Enfin, le prix a été calé juste en-dessous de celui des bus collectifs, c'est-à-dire du covoiturage informel. Voici un ordre de grandeur : l'abonnement mensuel est de 230 dirhams, pour un revenu mensuel médian par ménage de 3 500 dirhams. Par comparaison, à Strasbourg, l'abonnement est de 49 euros pour un revenu médian d'environ 2 000 euros. La part dans le budget des ménages est donc bien plus élevée au Maroc. Mais vous avez, d'un côté, des bus lents, inconfortables et poussiéreux, et de l'autre, un tramway impeccable, aux standards les plus modernes et climatisé.

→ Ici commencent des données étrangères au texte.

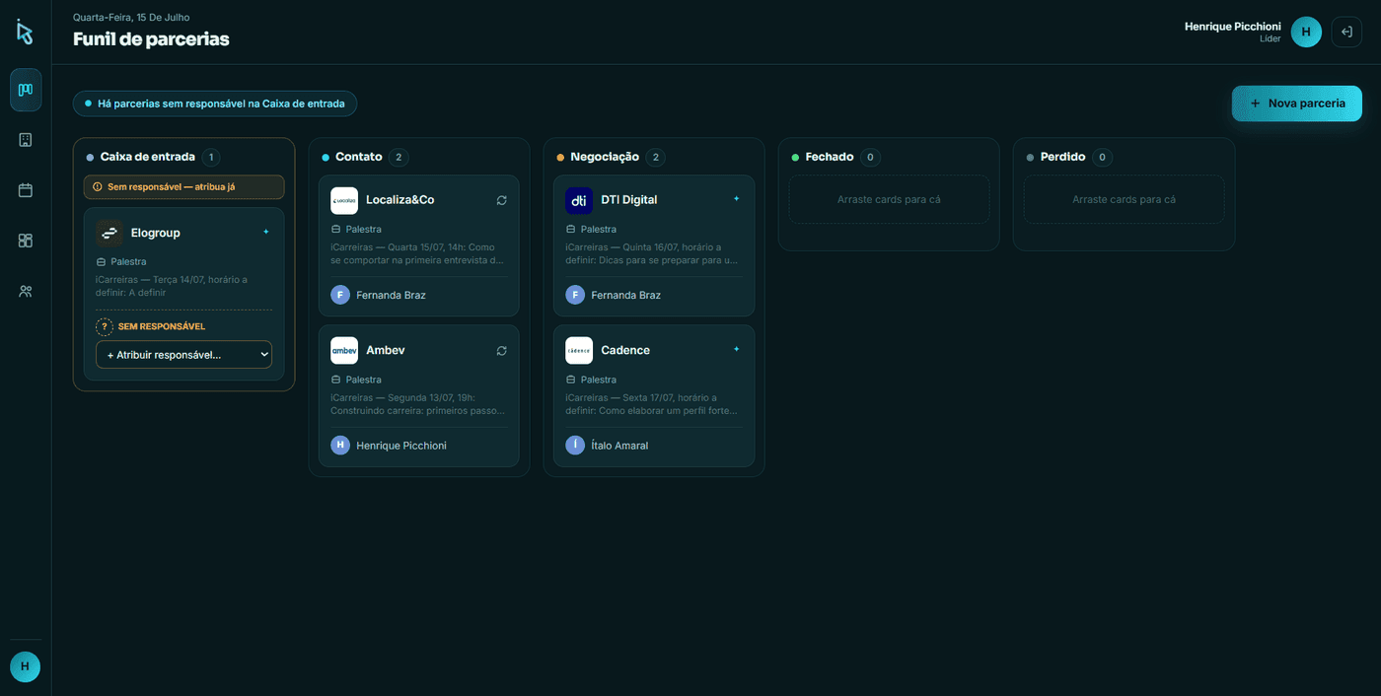Click the sparkle icon on Elogroup card

265,232
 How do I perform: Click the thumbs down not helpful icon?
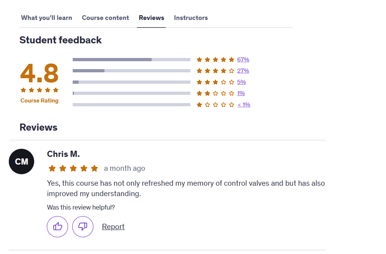click(x=83, y=227)
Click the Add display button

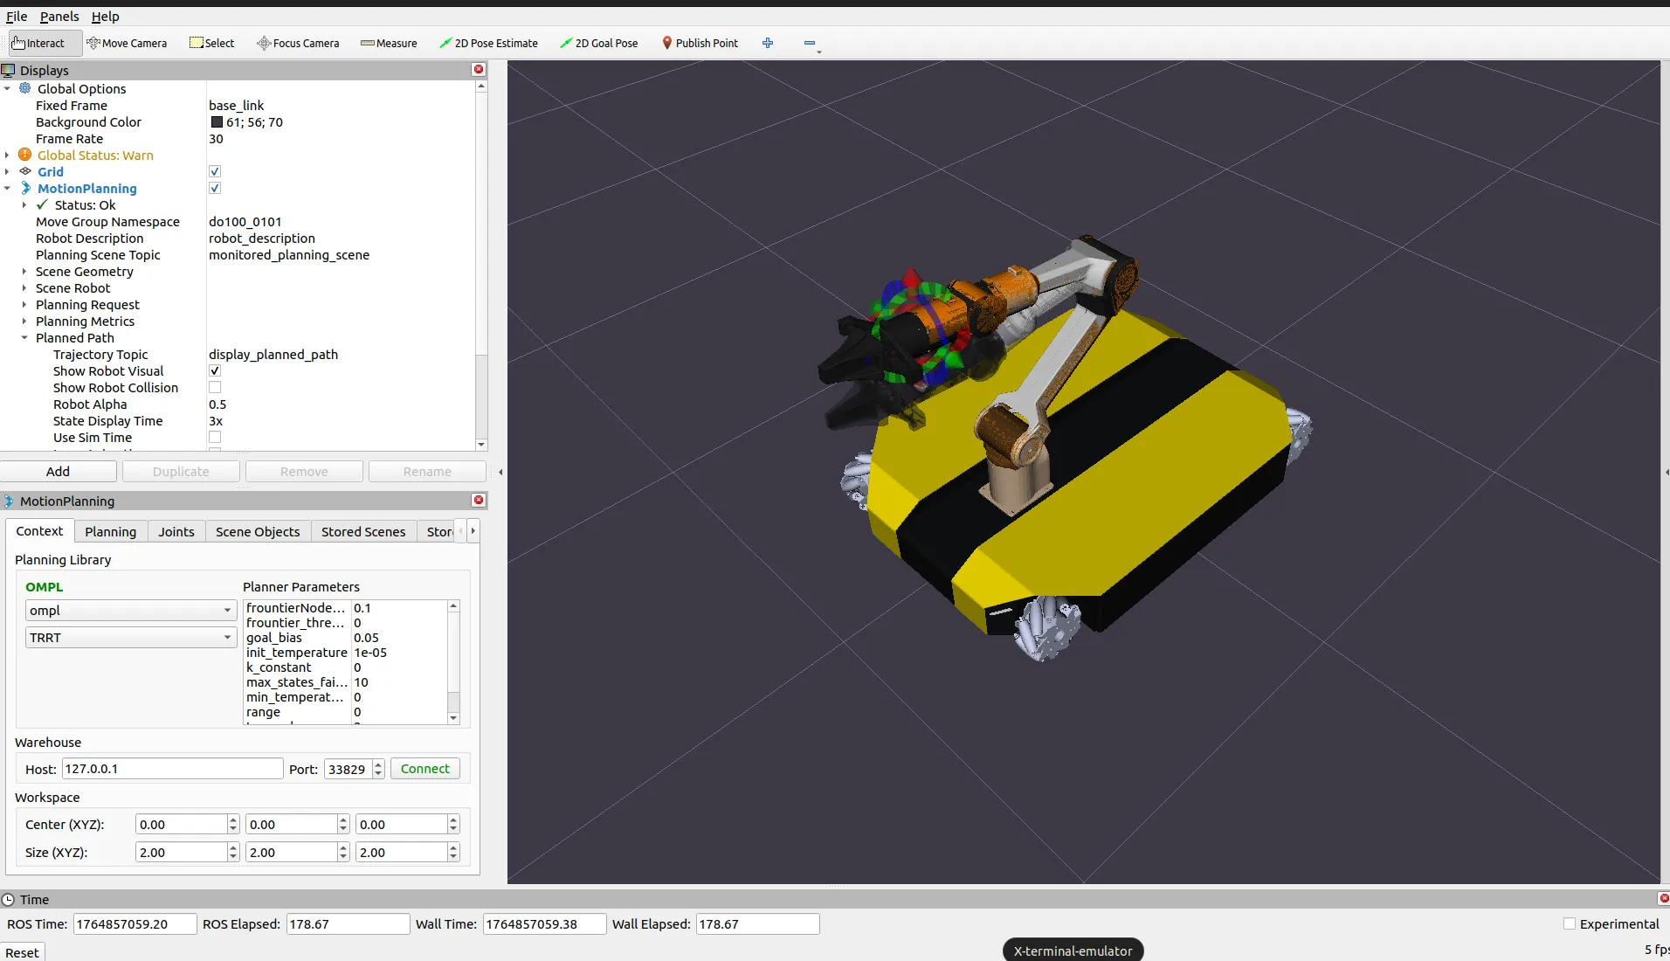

Ce modèle mériterait donc d'être étudié, car on voit qu'il y a du potentiel dans les pays intermédiaires pour un transport public qui ne soit pas un gouffre financier - alors qu'en France les deux tiers du coût total sont financés en déficit d'exploitation. Grâce aux nombreux dons qui sont faits, le modèle marocain supporte par ailleurs très peu de coûts d'investissement en propre.
André Ferrand s'est demandé à juste titre en quoi les financements proposés par la France pouvaient aider nos entreprises nationales. Le système a été bien clarifié, notamment sous l'influence de l'OCDE. Le principe est que les aides de l'AFD sont non liées, c'est-à-dire qu'elles financent des projets et non des entreprises - mais cela n'exclut pas que les Français soient bénéficiaires de l'appel d'offre compte tenu de notre expertise dans les domaines de l'eau, des transports ou de l'urbanisme. L'aide du Trésor, par contre, est par définition une aide liée.
Michèle André a évoqué les exigences de qualité accrues de la Banque mondiale : je n'en ai pas particulièrement connaissance, mais je n'en suis pas surprise pour autant. S'il y a une valeur de l'ingénierie française reconnue par nos interlocuteurs, c'est bien la solidité, la résistance et la maintenance dans la durée. Je n'ai pas croisé d'investissements chinois au Maroc ni en Tunisie. C'est vraiment un phénomène qui concerne l'Afrique subsaharienne.
François Fortassin a évoqué l'idée des énergies domestiques. Pour l'instant, on ne voit pas beaucoup de panneaux photovoltaïques ni de chauffe-eau, lesquelles pourraient pourtant constituer un circuit court très adapté. C'est en fait vers cette solution domestique que l'AFD voudrait pousser l'État marocain. En revanche le photovoltaïque n'est pas du tout une perspective envisagée : il demeure coûteux puisqu'il passe par l'électricité, contrairement au chauffe-eau. J'ai par ailleurs été très frappée par la gestion du soleil dans les constructions, qui sont faites de telle sorte que l'intérieur soit naturellement climatisé : utilisation des carreaux, qui restituent la fraîcheur, gestion traditionnelle des auvents, balcons fermés, occultation etc. La rénovation urbaine permet aussi de très nombreux petits emplois de proximité, qui n'existent plus en France. Ces artisans et ces services forment un maillage très important pour la qualité urbaine, et apportent à la fois activité et mixité.